» **GIVEN EXERCISE A**: Could you transcribe the part of the article on artists and the Internet that begins at the words "Are you online?" and ends after "making and medium.", character for character?

═════ PROVIDED PASSAGE ═════

ARTS BEAT THROWBACK THURSDAY

The Internet” New Medium or Shear Madness?
March 2001

Are you online? Will something be passing you by if you’re not? It’s an anxiety that’s sweeping into the art scene especially when we we hear of its potential as the new media, the new form of international communication, and the new revolution. What can the Internet do for artists (or vice versa)? Many artists claim the technology is out of their realm of expertise and don’t know how to benefit from it. Those involved in Website design and distribution claim artists in communities like Hamilton aren’t interested. Others claim the Internet can revolutionize our perception of art and creative expression. WHat does it all mean? An exploration into the issue can be summarized by two trendy words: making and medium.

Marketing
For most artists open to new technologies, the Web has a practical use. It is a place to post images of art. Theoretically, the Internet can give you international exposure and it can reduce the cost of sending out portfolios or slides. Of course, there are some disadvantages. Currently, images on the net are no more than 70 dpi and that doesn’t always do justice to the work. Also, many curators haven’t embraced this method of Viewing. You’ll still need shoot slides. But you also need sales, and this seems to be the number one motivator for everyone to explore Internet possibilities. There are several organizations or people who specialize in getting artists on the Internet and often their offers come with the suggestion of income. Does this work? Do people actually buy art on the Internet?

The answer seems to be not often, judging from Martin Nye’s experience. Nye is a painter living in Dundas who inherited the much-publicized Website. www.Art-in-Hmailton.com from his sone who expanded the project from a one-site city art Website based in Guelph, to a company responsible for so many art-in-various cities across the world. Nye has since turned the project into a non-profit organization dedicated to helping artists promote themselves on the internet. Curently, he has several sites active including the original www.art-in-guelpy.com; www.art-in-hamilton.com, www.art-in-dundas.com, www.art-in-burlington.com and several others including a Seattle-based site and one in London, England called www.art-in-eastmidlands.com

Despite the international focus of the entire project, each site is community specific and Nye is continually looking for people interested, on a volunteer-basis, in running each of the 250 registered city sites. Artists who wish to be on a site pay $30 a year membership that includes three scanned images. Most of the works on the sites are original pieces, and most are paintings. But do any of the works sell through the Internet?

═════

» **GIVEN EXERCISE B**: Can you repeat, word for word, the entries from the line containing "Task: Click the peak dB(Z) blue legend marker" through the line containing "pos(573,272)", including both of those lines?

═════ SUPPLIED RECORDS ═════

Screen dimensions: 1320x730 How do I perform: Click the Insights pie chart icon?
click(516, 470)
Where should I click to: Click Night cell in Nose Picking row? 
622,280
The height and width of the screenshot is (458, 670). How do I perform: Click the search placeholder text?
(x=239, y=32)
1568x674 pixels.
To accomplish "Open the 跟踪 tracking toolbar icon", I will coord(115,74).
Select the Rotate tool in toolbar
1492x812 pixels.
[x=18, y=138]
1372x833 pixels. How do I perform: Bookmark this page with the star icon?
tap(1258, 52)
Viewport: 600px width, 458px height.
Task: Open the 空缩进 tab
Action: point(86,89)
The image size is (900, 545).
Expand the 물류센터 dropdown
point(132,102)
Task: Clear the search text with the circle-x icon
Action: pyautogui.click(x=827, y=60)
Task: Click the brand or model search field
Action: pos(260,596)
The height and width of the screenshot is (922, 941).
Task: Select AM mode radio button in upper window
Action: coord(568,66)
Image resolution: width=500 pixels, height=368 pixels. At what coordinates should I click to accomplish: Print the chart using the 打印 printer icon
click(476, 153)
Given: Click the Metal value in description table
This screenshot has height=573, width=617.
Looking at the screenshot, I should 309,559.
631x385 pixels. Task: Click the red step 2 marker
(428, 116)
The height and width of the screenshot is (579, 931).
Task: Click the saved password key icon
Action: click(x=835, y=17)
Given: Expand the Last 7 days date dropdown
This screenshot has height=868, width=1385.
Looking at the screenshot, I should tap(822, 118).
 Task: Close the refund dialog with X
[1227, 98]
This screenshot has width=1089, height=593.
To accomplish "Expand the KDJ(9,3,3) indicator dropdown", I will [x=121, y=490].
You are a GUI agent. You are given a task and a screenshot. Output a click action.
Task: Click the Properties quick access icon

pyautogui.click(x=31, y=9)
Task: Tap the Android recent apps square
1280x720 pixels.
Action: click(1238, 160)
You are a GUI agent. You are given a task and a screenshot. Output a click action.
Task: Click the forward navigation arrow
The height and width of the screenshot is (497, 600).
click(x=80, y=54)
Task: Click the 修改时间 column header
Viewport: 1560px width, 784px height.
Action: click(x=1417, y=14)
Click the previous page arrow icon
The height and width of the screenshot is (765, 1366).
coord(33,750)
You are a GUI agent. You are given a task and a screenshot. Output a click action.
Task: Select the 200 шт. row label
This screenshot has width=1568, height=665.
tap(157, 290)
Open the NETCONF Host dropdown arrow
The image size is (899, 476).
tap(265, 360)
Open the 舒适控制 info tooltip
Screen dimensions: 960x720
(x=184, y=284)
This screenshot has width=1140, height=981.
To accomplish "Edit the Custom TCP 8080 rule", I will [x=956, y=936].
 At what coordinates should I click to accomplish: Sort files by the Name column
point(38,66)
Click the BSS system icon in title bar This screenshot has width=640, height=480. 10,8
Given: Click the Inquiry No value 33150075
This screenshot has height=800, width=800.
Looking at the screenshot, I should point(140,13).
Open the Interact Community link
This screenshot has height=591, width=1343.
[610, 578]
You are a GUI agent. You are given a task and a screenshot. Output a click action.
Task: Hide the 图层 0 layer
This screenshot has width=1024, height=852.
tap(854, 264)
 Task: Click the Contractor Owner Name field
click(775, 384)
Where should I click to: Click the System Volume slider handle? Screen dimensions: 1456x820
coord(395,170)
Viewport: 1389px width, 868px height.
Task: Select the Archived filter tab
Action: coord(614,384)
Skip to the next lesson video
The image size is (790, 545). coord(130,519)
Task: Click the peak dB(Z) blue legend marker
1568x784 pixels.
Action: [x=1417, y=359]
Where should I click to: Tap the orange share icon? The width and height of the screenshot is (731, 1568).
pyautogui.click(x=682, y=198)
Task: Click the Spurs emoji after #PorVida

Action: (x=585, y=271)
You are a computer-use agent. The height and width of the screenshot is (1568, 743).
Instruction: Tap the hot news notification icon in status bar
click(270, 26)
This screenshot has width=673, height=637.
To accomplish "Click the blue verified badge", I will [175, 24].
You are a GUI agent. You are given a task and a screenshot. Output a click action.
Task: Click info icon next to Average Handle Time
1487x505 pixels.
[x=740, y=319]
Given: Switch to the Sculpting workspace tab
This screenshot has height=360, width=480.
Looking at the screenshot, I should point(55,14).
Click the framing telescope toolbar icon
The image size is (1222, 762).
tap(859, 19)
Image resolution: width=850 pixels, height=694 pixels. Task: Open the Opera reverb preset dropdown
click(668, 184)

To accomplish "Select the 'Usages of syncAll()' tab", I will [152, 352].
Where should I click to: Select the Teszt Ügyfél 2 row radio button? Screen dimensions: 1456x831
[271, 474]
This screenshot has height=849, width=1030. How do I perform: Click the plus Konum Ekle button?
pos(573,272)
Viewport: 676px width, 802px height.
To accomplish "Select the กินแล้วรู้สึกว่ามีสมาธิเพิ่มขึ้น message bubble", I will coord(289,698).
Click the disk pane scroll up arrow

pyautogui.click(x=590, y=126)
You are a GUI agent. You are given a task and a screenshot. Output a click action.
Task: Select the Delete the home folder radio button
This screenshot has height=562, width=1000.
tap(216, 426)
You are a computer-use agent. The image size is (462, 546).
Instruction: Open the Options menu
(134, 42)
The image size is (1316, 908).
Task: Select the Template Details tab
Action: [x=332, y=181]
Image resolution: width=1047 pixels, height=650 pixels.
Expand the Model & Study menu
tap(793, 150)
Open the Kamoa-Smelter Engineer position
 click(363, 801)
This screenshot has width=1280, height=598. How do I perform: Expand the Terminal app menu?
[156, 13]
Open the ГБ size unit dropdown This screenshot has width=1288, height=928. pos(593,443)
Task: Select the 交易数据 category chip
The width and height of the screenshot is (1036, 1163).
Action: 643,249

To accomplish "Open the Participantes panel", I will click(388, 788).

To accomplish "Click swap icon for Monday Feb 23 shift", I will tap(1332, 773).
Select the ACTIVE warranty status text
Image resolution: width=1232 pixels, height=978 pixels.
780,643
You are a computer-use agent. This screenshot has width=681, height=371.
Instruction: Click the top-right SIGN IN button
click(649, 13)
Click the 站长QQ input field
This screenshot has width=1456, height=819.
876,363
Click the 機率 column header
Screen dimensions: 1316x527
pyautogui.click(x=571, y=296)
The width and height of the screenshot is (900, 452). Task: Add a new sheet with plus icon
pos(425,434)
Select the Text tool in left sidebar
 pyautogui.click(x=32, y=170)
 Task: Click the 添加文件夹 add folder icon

═════

» **FULL RESPONSE A**:
Are you online? Will something be passing you by if you’re not? It’s an anxiety that’s sweeping into the art scene especially when we we hear of its potential as the new media, the new form of international communication, and the new revolution. What can the Internet do for artists (or vice versa)? Many artists claim the technology is out of their realm of expertise and don’t know how to benefit from it. Those involved in Website design and distribution claim artists in communities like Hamilton aren’t interested. Others claim the Internet can revolutionize our perception of art and creative expression. WHat does it all mean? An exploration into the issue can be summarized by two trendy words: making and medium.

» **FULL RESPONSE B**:
Task: Click the peak dB(Z) blue legend marker
1568x784 pixels.
Action: [x=1417, y=359]
Where should I click to: Tap the orange share icon? The width and height of the screenshot is (731, 1568).
pyautogui.click(x=682, y=198)
Task: Click the Spurs emoji after #PorVida

Action: (x=585, y=271)
You are a computer-use agent. The height and width of the screenshot is (1568, 743).
Instruction: Tap the hot news notification icon in status bar
click(270, 26)
This screenshot has width=673, height=637.
To accomplish "Click the blue verified badge", I will [175, 24].
You are a GUI agent. You are given a task and a screenshot. Output a click action.
Task: Click info icon next to Average Handle Time
1487x505 pixels.
[x=740, y=319]
Given: Switch to the Sculpting workspace tab
This screenshot has height=360, width=480.
Looking at the screenshot, I should point(55,14).
Click the framing telescope toolbar icon
The image size is (1222, 762).
tap(859, 19)
Image resolution: width=850 pixels, height=694 pixels. Task: Open the Opera reverb preset dropdown
click(668, 184)

To accomplish "Select the 'Usages of syncAll()' tab", I will [152, 352].
Where should I click to: Select the Teszt Ügyfél 2 row radio button? Screen dimensions: 1456x831
[271, 474]
This screenshot has height=849, width=1030. How do I perform: Click the plus Konum Ekle button?
pos(573,272)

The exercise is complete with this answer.